Kein Problem: https://ddp.im/
POV: ESL programmers
I want a programming language that supports German composite words.
My brother in Turing, that’s just camel case.
But you could go further. I want to be able to define an Auto and a Bahn, then immediately be able to go
new AutoBahn()
A key reason English became the preeminent language of scientific and technical communication, and thus the source of keywords in programming languages, is because German (the other candidate) fell out of favour due to the two world wars. So, were it not for Prussian militarism, our programming languages may have instead been based on German (along with most scientific literature being in German).
Also because, as a person who has studied multiple languages, German is hard and English is Easy with capital E.
No genders for nouns (German has three), no declinations, no conjugations other than “add an s for third person singular”, somewhat permissive grammar…

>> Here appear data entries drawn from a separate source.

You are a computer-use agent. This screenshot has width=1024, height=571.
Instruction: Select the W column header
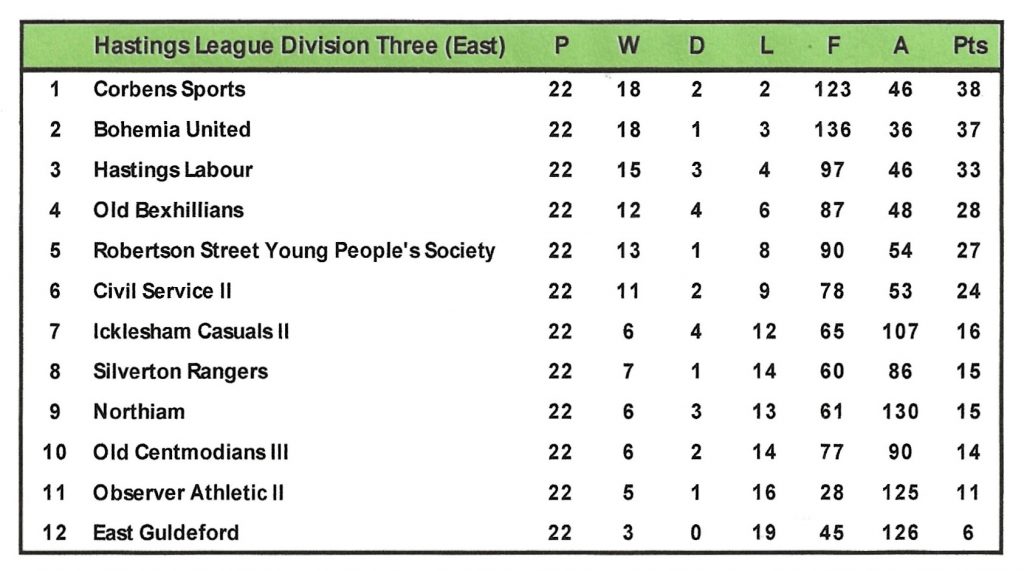point(628,46)
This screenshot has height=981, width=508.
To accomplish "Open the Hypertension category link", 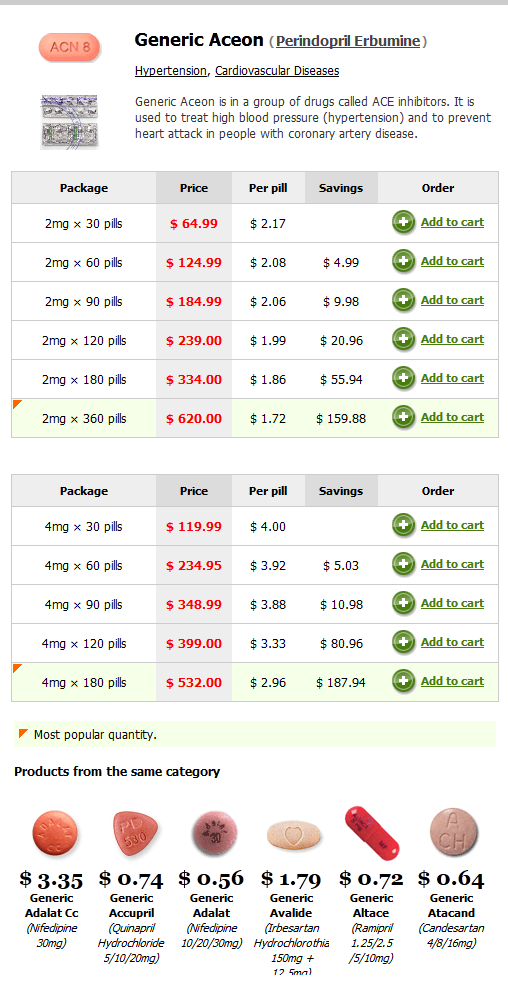I will (170, 71).
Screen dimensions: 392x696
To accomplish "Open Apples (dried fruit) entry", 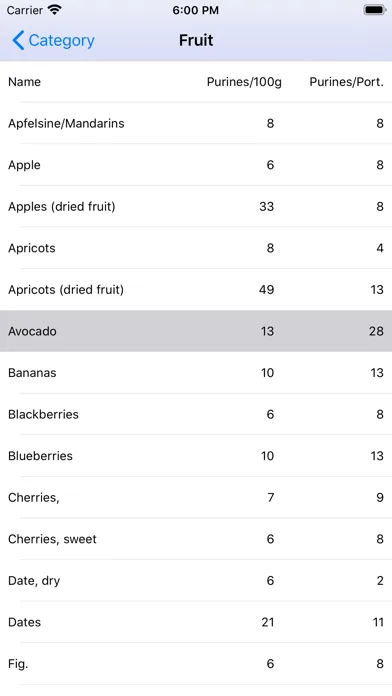I will click(196, 206).
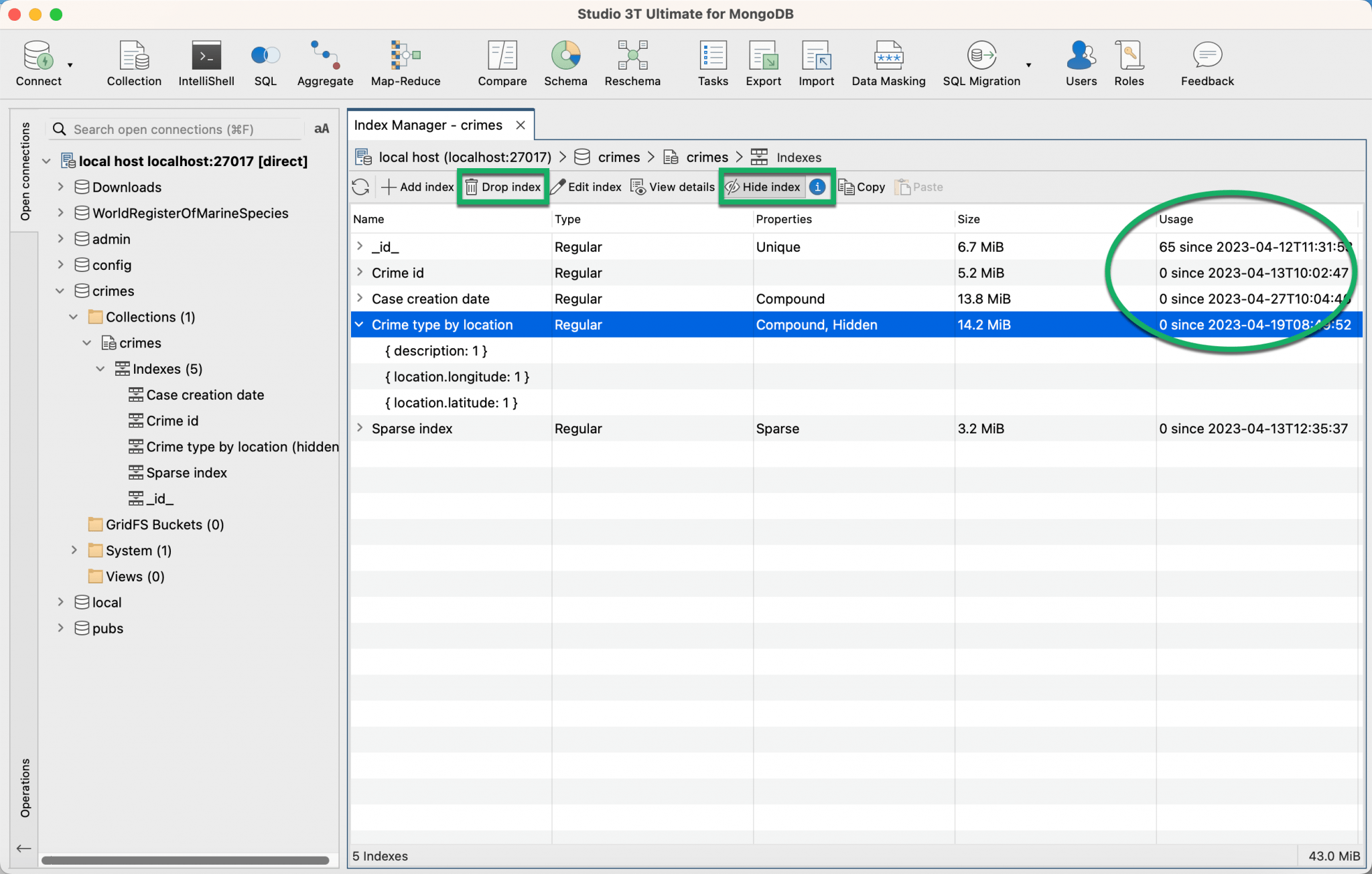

It has its quirks, and pronunciation is the biggest one, but nowhere near German (or Russian!) declinations, Japanese kanjis, etc.
Out of the wannabe-esperanto languages, English is in my opinion the easiest one, so I’m thankful it’s become the technical Lingua Franca.
Had the world settled on German, someone might be making a similar argument that the world dodged a bullet by choosing a language with phonetic orthography and words composed of logical building blocks rather than a mess like English
Making fun of people has more “stank” in English (not a hard fact, just my opinion).
* Yiddish has entered the conversation
Is Yiddish basically Hebrew + Street/Slang German? I guess I could look it up, but I thought I’d just ask.